La Turquie aux Turcs
Après avoir, les années précédant le génocide, appuyé la demande de réformes dans les vilayets orientaux, afin de garantir aux populations chrétiennes un minimum de sécurité pour leurs biens et leurs personnes, les puissances occidentales se contentent de protester. Le 24 mai 1915, la France, l’Angleterre et la Russie, dans une déclaration commune, avertissent solennellement le gouvernement ottoman de sa pleine responsabilité dans « le crime de la Turquie contre l’humanité et sa civilisation ». Elles promettent l’intervention du bras séculier de la Justice. Des paroles fortes qui resteront lettre morte. En 1923, 1,5 million de morts plus tard, la communauté internationale enterre cyniquement la question arménienne, sacrifiée sur l’autel de la realpolitik et du souci de ménager la Turquie kémaliste.

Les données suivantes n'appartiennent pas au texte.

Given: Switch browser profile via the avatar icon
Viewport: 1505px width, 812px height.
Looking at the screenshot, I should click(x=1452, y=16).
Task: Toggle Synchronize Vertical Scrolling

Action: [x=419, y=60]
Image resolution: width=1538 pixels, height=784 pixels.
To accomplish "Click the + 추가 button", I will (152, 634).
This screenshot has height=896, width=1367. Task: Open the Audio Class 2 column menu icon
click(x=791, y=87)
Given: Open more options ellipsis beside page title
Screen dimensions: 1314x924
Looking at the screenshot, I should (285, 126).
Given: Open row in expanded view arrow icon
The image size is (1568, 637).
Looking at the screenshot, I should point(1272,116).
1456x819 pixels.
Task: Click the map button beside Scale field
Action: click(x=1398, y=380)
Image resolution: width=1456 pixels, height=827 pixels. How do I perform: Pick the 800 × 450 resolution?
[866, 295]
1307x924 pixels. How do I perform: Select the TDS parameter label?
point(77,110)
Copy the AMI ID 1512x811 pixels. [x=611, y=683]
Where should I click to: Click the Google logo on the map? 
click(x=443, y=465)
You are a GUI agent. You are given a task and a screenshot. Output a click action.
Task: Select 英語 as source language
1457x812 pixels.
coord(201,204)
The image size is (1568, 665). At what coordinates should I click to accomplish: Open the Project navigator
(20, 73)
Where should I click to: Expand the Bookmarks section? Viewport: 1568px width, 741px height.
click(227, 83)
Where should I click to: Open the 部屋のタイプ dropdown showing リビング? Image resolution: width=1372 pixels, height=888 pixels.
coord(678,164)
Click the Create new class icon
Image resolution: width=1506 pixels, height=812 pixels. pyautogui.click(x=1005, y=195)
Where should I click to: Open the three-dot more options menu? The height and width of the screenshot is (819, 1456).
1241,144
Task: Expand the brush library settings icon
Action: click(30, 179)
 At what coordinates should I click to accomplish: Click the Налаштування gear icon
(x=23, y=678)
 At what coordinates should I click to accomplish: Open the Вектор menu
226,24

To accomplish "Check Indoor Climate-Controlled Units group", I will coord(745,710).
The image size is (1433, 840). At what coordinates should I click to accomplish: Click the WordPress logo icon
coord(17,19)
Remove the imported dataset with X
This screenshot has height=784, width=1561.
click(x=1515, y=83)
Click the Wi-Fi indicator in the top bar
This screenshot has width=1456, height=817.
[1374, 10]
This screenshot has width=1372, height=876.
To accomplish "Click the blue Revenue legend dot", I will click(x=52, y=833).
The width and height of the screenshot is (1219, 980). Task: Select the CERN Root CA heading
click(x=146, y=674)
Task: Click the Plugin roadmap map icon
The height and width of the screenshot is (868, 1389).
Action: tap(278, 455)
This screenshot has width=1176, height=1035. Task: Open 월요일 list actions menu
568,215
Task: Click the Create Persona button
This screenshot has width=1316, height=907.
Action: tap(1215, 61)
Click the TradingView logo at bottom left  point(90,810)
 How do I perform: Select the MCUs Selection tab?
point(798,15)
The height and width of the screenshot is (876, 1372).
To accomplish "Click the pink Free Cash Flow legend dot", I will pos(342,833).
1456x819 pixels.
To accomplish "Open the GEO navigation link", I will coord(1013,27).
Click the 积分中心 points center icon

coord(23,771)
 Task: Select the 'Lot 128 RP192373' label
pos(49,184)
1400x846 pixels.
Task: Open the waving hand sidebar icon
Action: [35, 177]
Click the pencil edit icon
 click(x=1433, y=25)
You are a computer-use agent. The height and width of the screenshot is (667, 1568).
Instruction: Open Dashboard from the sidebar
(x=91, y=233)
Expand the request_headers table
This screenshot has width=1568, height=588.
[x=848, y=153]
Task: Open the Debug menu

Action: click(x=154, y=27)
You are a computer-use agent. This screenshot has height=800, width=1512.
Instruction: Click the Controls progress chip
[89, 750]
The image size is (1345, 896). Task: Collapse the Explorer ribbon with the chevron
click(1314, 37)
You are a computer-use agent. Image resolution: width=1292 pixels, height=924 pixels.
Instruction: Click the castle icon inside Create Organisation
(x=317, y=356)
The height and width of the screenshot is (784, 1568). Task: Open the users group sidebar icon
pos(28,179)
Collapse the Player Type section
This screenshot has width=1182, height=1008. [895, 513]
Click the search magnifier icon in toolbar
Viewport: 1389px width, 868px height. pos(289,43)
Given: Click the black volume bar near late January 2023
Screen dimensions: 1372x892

Ainsi le slogan « la Turquie aux Turcs » s’est concrétisé. S’en est suivi un ethnocide visant les églises et les monastères d’Anatolie. Mais la persécution ne s’arrête pas là. Arméniens, Grecs et Juifs de Turquie demeurés dans le pays après 1923 sont soumis à une nouvelle spoliation par l’impôt inique sur la fortune de 1942. En 1955 les pogroms d’Istanbul puis les crises de Chypre en 1963-1964 et 1974 mettent un terme à la présence grecque dans la ville. Les coups d’État militaires successifs entretiennent un ultranationalisme aux accents panturquistes qui conduit, par exemple, à l’assassinat en 2007 à Istanbul du journaliste turco-arménien Hrant Dink. On l’aura compris, loin d’être une seule question mémorielle, le génocide demeure une question d’actualité. Les autres maillons de cette chaîne ont pour nom Chypre, Assyro-Chaldéens, Kurdes, mépris des droits de l’homme… Ils sont au fondement du malaise turc. Un pays hanté par les fantômes du passé, malade de son ultranationalisme. Un peuple qui n’a toujours pas trouvé le chemin de la paix intérieure et d’un début de demande de pardon libérateur.

Tigrane Yégavian

© LA NEF n° 348 Juin 2022, mis en ligne en janvier 2023.